***** MATERIAL SUPPLIED *****

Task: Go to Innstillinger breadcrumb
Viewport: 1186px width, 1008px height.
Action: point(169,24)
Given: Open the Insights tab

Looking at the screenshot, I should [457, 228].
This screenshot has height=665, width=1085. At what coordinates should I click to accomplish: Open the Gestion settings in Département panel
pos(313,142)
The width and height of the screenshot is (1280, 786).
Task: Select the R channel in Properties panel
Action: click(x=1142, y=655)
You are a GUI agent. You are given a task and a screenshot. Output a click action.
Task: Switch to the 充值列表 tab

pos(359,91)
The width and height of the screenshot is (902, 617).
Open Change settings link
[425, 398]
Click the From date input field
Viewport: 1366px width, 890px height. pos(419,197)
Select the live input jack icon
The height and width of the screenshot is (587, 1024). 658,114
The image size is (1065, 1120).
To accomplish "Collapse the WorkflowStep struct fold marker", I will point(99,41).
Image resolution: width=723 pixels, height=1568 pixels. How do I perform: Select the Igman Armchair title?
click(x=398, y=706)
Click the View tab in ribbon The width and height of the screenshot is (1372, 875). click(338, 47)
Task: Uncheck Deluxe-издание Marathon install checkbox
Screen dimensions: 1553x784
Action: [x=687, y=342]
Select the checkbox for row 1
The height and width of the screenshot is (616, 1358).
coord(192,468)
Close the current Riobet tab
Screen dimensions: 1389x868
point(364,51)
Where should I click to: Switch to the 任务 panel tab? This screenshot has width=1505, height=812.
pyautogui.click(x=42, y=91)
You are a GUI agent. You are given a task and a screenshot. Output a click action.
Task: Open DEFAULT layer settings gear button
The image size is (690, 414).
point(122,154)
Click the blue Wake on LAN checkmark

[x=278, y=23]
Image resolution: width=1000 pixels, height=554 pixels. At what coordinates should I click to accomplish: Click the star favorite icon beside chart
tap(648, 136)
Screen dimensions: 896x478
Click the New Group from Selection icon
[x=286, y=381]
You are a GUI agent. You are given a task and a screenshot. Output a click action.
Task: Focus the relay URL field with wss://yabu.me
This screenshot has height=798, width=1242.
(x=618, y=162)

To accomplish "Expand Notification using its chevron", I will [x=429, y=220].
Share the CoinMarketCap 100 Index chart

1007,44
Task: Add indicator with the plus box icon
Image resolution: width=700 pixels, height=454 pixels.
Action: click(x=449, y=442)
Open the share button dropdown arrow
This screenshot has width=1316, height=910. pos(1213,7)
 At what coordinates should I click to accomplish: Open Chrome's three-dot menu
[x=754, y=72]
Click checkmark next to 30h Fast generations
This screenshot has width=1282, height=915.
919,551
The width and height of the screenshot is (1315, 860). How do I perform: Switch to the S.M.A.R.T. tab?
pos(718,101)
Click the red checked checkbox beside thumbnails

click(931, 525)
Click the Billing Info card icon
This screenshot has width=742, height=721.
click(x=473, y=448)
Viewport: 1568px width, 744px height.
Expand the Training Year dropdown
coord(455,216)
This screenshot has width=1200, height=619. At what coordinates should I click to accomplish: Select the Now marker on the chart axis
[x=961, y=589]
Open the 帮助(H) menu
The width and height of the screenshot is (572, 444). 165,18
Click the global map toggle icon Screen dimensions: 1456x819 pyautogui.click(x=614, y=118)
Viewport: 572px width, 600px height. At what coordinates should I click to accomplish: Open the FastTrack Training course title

*****

> EXERCISE OBJECTIVE: Reproduce the data word for word, from its very first line through the line that holds "Click the View", with both of those lines included.

> SOLUTION FOR THIS EXERCISE:
Task: Go to Innstillinger breadcrumb
Viewport: 1186px width, 1008px height.
Action: point(169,24)
Given: Open the Insights tab

Looking at the screenshot, I should [457, 228].
This screenshot has height=665, width=1085. At what coordinates should I click to accomplish: Open the Gestion settings in Département panel
pos(313,142)
The width and height of the screenshot is (1280, 786).
Task: Select the R channel in Properties panel
Action: click(x=1142, y=655)
You are a GUI agent. You are given a task and a screenshot. Output a click action.
Task: Switch to the 充值列表 tab

pos(359,91)
The width and height of the screenshot is (902, 617).
Open Change settings link
[425, 398]
Click the From date input field
Viewport: 1366px width, 890px height. pos(419,197)
Select the live input jack icon
The height and width of the screenshot is (587, 1024). 658,114
The image size is (1065, 1120).
To accomplish "Collapse the WorkflowStep struct fold marker", I will point(99,41).
Image resolution: width=723 pixels, height=1568 pixels. How do I perform: Select the Igman Armchair title?
click(x=398, y=706)
Click the View tab in ribbon The width and height of the screenshot is (1372, 875). click(338, 47)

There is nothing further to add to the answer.